BRIEF:
Identify each line in the data below that contains the word "grey" and copy those lines.
---- GIVEN RECORDS
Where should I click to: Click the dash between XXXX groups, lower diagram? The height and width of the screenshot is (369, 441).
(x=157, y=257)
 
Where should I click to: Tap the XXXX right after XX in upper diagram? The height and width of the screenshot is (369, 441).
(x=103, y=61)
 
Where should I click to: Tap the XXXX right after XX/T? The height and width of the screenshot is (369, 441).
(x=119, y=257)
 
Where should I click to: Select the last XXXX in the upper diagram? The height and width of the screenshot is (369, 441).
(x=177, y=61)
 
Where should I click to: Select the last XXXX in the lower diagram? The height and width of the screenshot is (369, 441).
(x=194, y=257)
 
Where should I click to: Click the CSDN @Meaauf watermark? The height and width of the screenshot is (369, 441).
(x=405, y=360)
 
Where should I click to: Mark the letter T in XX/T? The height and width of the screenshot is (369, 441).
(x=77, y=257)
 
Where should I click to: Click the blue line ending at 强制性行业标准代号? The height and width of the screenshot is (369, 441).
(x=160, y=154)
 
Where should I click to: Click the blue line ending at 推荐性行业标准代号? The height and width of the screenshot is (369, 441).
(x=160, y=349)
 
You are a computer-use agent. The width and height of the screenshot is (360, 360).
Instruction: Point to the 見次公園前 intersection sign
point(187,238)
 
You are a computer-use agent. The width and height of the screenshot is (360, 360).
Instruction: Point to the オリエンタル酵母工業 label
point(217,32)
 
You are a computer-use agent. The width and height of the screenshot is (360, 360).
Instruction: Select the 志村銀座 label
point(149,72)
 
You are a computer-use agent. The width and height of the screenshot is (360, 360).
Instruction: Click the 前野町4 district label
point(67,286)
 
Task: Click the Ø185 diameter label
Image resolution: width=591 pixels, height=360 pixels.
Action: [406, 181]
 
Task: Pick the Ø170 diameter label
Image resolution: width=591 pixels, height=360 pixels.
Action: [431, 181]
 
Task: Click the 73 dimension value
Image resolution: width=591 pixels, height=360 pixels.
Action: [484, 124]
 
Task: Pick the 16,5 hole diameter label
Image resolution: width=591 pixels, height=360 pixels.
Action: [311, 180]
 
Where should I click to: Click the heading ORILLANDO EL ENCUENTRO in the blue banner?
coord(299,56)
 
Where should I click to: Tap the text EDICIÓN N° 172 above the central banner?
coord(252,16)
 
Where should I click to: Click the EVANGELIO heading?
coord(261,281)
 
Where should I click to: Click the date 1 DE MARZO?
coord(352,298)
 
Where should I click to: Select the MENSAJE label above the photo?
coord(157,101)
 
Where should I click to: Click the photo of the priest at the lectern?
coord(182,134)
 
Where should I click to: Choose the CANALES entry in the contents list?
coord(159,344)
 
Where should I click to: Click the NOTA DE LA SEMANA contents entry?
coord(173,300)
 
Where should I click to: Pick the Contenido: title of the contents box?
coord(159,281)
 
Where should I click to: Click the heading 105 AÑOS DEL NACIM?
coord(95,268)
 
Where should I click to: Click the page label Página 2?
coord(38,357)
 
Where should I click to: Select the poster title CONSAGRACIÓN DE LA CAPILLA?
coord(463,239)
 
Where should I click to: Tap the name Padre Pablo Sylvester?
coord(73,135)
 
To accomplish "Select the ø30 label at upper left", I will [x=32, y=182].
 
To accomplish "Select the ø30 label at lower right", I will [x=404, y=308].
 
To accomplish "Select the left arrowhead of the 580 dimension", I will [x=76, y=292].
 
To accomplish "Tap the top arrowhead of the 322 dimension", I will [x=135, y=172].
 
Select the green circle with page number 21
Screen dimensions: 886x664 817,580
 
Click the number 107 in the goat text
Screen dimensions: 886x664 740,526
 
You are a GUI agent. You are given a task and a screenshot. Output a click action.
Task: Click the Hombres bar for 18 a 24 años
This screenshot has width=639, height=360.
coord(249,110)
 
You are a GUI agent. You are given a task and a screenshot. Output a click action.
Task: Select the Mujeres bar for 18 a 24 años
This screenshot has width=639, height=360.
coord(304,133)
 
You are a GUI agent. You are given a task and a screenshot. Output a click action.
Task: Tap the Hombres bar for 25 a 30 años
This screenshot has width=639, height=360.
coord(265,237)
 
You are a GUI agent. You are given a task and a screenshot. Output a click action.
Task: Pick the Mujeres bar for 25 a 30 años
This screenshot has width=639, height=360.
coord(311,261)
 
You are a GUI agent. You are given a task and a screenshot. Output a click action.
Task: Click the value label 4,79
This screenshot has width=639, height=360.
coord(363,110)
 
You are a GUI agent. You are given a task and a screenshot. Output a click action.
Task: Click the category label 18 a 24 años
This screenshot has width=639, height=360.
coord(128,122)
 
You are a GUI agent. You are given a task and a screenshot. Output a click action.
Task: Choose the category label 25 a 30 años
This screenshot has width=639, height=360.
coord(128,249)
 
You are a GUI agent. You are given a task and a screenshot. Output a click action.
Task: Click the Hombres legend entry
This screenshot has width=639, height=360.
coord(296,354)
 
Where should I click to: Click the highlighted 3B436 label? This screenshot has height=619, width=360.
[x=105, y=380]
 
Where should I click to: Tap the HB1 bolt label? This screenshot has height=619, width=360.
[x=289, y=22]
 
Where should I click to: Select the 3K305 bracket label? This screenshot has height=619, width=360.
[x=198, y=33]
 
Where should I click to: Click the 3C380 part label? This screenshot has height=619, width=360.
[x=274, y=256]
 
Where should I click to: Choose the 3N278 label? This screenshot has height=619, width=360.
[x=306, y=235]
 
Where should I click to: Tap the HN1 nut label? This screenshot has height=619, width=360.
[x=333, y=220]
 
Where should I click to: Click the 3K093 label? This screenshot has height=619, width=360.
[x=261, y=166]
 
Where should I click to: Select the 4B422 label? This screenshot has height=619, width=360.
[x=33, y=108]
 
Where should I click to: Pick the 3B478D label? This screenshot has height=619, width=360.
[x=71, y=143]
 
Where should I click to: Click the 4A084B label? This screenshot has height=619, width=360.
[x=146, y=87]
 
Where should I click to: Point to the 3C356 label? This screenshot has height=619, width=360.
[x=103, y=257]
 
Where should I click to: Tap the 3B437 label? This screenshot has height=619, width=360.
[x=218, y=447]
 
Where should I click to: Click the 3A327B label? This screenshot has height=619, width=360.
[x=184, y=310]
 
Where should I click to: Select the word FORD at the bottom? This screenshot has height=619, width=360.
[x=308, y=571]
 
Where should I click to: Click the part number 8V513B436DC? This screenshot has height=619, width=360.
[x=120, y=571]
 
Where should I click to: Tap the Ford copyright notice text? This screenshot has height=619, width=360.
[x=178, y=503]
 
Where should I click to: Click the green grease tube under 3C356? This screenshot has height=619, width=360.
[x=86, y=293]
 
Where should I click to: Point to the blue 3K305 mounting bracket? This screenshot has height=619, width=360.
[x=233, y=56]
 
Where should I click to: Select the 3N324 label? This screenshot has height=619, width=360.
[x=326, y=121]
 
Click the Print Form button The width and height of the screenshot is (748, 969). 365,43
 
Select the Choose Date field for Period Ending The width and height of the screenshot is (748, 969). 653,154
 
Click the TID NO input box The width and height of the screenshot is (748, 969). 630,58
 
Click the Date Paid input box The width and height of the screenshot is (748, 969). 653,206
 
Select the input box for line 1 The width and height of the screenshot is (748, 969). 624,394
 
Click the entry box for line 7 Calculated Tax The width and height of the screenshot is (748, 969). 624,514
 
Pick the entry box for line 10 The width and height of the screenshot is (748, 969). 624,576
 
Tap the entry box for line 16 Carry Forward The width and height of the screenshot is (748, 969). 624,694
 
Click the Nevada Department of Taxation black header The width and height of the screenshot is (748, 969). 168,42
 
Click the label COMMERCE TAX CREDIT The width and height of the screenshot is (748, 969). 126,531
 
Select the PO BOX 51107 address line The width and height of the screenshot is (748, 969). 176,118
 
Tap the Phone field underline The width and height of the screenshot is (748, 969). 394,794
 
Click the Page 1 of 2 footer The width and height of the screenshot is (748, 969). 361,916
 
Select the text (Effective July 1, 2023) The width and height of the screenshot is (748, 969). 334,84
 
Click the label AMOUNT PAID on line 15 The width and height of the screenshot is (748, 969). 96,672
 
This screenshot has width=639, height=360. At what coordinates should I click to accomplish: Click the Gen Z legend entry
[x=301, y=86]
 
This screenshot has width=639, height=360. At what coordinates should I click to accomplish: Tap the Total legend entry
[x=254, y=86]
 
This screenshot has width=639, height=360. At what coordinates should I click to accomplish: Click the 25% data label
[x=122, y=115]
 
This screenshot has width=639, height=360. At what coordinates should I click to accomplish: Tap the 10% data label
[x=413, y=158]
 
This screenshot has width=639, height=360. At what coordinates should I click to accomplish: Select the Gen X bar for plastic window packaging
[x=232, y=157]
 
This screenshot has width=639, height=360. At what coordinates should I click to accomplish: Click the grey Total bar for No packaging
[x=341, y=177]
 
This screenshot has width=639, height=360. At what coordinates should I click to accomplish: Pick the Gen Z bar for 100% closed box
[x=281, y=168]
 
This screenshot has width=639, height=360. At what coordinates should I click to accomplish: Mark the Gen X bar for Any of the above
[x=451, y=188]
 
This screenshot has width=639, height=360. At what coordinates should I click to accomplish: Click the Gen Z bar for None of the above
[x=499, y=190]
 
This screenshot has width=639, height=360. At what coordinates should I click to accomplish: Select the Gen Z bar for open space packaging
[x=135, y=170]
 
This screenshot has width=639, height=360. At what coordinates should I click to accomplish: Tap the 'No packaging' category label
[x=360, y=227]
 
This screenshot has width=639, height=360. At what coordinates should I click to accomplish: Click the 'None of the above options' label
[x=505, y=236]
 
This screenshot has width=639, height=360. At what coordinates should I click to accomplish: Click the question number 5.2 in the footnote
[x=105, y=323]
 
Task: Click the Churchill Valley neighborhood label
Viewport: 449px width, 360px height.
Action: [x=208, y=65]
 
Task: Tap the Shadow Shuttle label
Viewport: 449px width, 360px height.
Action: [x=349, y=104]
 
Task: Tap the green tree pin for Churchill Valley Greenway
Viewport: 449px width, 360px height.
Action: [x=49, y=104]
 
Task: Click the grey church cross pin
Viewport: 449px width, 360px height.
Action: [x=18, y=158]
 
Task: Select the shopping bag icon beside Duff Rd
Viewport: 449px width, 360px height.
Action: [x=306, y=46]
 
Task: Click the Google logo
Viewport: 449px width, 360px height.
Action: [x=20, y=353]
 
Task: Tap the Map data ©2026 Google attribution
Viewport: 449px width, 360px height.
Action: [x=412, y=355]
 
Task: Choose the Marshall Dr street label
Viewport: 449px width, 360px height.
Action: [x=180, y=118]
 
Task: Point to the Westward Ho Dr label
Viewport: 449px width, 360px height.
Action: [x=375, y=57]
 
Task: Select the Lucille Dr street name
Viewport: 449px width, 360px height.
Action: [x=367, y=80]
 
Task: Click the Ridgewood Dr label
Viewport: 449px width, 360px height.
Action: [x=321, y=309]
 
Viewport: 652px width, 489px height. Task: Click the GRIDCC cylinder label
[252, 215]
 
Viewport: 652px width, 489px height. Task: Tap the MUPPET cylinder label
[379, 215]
--------
SOLUTION TO THE EXERCISE:
This screenshot has width=639, height=360. At what coordinates should I click to accomplish: Click the grey Total bar for No packaging
Task: Click the grey church cross pin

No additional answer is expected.